フロントエンド・パフォーマンス

大規模リアルタイムデータグリッド

担当

フロントエンド設計・実装 + 障害対応(同プラットフォーム内)

期間

2026

使用技術

Next.jsReactTypeScriptGlide Data GridTanStack QuerySupabasePostgreSQL
大規模リアルタイムデータグリッド

※ 実際の管理画面は前職の著作権・機密保持規定により掲載不可。機能を再現したモックアップ(ダミーデータ・匿名化)に置き換え。

概要

運用が拡大し、注文データは25万件を超過。通常のHTMLテーブルではこの規模を1画面に描けず、ページ送りでは現場の一覧確認や一括編集が滞る。さらに以前、タブの件数バッジが巨大な集計ビューを毎回数えたことでDBに46時間分のCPU負荷が集中し、無関係なクエリまで連鎖タイムアウトする障害が発生。その障害対応と恒久対応まで担当。パフォーマンスという非機能要件に正面から向き合い、canvasベースのデータグリッドで大量データを仮想描画しつつ、重い集計はバックグラウンドへ逃がし、画面は結果だけを読む設計へ切り替え。

担当業務

  • 01

    canvasグリッドで25万件超をDOM化せず仮想描画。全カラム横断検索を単一カラムのGINインデックスに置き換え、約10秒から40ms台へ短縮。

  • 02

    重い件数集計をpg_cronの定期スナップショットに移し、画面は結果を読むだけに(7.5秒→約0.001秒)。

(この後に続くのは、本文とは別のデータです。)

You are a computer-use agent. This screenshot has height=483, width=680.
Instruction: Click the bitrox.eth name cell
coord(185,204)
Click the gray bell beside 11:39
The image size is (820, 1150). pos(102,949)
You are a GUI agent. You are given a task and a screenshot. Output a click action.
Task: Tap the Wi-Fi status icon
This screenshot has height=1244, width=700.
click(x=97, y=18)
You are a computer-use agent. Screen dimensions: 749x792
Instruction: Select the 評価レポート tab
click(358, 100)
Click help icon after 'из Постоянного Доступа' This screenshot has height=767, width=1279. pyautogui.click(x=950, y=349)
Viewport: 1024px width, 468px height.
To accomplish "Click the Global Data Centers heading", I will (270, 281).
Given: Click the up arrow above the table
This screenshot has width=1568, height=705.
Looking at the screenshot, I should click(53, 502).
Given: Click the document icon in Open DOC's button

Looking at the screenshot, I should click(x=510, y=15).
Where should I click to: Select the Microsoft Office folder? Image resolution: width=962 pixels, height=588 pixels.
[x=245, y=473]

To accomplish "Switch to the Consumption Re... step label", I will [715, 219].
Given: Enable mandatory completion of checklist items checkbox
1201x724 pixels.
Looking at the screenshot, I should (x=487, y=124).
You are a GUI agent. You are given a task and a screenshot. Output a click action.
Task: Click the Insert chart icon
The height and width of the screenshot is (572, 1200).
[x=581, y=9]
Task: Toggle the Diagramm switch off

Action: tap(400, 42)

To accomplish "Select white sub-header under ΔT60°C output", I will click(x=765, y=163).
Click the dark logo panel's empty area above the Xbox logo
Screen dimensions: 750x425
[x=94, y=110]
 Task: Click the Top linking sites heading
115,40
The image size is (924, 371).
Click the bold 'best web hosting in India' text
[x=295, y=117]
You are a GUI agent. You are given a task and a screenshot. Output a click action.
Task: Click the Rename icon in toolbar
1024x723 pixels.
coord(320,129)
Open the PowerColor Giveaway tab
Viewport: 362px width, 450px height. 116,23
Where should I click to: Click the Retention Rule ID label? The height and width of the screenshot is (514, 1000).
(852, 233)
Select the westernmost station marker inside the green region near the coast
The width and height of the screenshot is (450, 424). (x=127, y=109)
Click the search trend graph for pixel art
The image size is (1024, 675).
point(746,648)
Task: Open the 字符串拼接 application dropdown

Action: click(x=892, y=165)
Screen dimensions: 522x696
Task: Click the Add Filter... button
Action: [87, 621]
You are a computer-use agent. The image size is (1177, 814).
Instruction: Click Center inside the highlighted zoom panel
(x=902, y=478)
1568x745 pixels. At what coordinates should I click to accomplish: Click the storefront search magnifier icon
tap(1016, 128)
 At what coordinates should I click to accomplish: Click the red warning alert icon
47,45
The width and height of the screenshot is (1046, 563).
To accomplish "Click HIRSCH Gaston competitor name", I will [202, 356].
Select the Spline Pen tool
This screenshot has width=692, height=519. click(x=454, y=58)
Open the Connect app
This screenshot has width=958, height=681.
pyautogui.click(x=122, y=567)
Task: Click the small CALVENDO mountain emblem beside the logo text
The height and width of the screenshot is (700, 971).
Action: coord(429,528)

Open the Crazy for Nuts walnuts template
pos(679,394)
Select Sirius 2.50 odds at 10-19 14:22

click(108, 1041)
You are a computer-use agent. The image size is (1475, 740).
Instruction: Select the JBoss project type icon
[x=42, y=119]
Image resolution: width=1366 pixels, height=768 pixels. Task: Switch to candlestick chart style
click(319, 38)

ピーク時のDB飽和による連鎖ダウンを無停止で解消。

  • 03

    同種の障害が二度と起きないよう、危険な集計呼び出しを個人の注意力に頼らず、ツールフック・gitフック・ルール文書の3重で機械的にブロック。「負荷が見えない=安全」ではないと捉え、負荷を現場で捕まえる計測器も内製。

成果

「大量データは1画面で見られない」という前提を覆し、25万件を止めずに複数人が同時に扱える運用グリッドを実現。